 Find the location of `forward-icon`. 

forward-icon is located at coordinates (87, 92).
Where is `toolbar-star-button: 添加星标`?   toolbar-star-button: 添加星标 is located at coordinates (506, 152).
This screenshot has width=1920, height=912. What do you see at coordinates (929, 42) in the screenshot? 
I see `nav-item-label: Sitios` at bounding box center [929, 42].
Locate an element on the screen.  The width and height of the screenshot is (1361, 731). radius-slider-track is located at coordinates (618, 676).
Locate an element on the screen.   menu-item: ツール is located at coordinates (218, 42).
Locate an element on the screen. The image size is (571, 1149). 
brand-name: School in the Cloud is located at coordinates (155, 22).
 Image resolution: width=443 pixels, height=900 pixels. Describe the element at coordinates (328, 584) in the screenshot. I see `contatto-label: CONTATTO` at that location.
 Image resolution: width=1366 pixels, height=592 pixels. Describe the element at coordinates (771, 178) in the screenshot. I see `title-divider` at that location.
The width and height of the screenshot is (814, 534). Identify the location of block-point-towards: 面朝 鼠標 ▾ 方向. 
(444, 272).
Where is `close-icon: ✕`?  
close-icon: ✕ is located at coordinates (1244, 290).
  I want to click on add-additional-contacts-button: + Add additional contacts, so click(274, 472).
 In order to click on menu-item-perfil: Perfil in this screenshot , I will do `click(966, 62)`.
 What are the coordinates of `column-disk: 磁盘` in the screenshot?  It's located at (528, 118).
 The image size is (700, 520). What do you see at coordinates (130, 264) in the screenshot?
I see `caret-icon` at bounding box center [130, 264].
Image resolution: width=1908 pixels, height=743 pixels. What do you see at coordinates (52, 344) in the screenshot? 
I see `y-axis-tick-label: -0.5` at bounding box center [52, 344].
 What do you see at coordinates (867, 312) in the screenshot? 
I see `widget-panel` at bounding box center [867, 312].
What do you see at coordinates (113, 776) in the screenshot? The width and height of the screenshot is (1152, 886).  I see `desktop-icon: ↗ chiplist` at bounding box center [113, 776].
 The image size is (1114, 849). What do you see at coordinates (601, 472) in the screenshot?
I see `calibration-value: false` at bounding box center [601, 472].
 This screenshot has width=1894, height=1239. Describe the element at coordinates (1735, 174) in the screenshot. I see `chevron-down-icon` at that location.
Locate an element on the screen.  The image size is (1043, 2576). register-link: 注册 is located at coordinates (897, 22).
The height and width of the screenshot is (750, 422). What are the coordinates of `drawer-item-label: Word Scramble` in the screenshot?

......

Reproduce all of the data above word for word, keeping every line as it stands.

 Find the location of `forward-icon`. 

forward-icon is located at coordinates (87, 92).
Where is `toolbar-star-button: 添加星标`?   toolbar-star-button: 添加星标 is located at coordinates (506, 152).
This screenshot has width=1920, height=912. What do you see at coordinates (929, 42) in the screenshot? 
I see `nav-item-label: Sitios` at bounding box center [929, 42].
Locate an element on the screen.  The width and height of the screenshot is (1361, 731). radius-slider-track is located at coordinates (618, 676).
Locate an element on the screen.   menu-item: ツール is located at coordinates (218, 42).
Locate an element on the screen. The image size is (571, 1149). 
brand-name: School in the Cloud is located at coordinates (155, 22).
 Image resolution: width=443 pixels, height=900 pixels. Describe the element at coordinates (328, 584) in the screenshot. I see `contatto-label: CONTATTO` at that location.
 Image resolution: width=1366 pixels, height=592 pixels. Describe the element at coordinates (771, 178) in the screenshot. I see `title-divider` at that location.
The width and height of the screenshot is (814, 534). Identify the location of block-point-towards: 面朝 鼠標 ▾ 方向. 
(444, 272).
Where is `close-icon: ✕`?  
close-icon: ✕ is located at coordinates (1244, 290).
  I want to click on add-additional-contacts-button: + Add additional contacts, so click(274, 472).
 In order to click on menu-item-perfil: Perfil in this screenshot , I will do `click(966, 62)`.
 What are the coordinates of `column-disk: 磁盘` in the screenshot?  It's located at (528, 118).
 The image size is (700, 520). What do you see at coordinates (130, 264) in the screenshot?
I see `caret-icon` at bounding box center [130, 264].
Image resolution: width=1908 pixels, height=743 pixels. What do you see at coordinates (52, 344) in the screenshot? 
I see `y-axis-tick-label: -0.5` at bounding box center [52, 344].
 What do you see at coordinates (867, 312) in the screenshot? 
I see `widget-panel` at bounding box center [867, 312].
What do you see at coordinates (113, 776) in the screenshot? The width and height of the screenshot is (1152, 886).  I see `desktop-icon: ↗ chiplist` at bounding box center [113, 776].
 The image size is (1114, 849). What do you see at coordinates (601, 472) in the screenshot?
I see `calibration-value: false` at bounding box center [601, 472].
 This screenshot has width=1894, height=1239. Describe the element at coordinates (1735, 174) in the screenshot. I see `chevron-down-icon` at that location.
Locate an element on the screen.  The image size is (1043, 2576). register-link: 注册 is located at coordinates (897, 22).
The height and width of the screenshot is (750, 422). What are the coordinates of `drawer-item-label: Word Scramble` in the screenshot?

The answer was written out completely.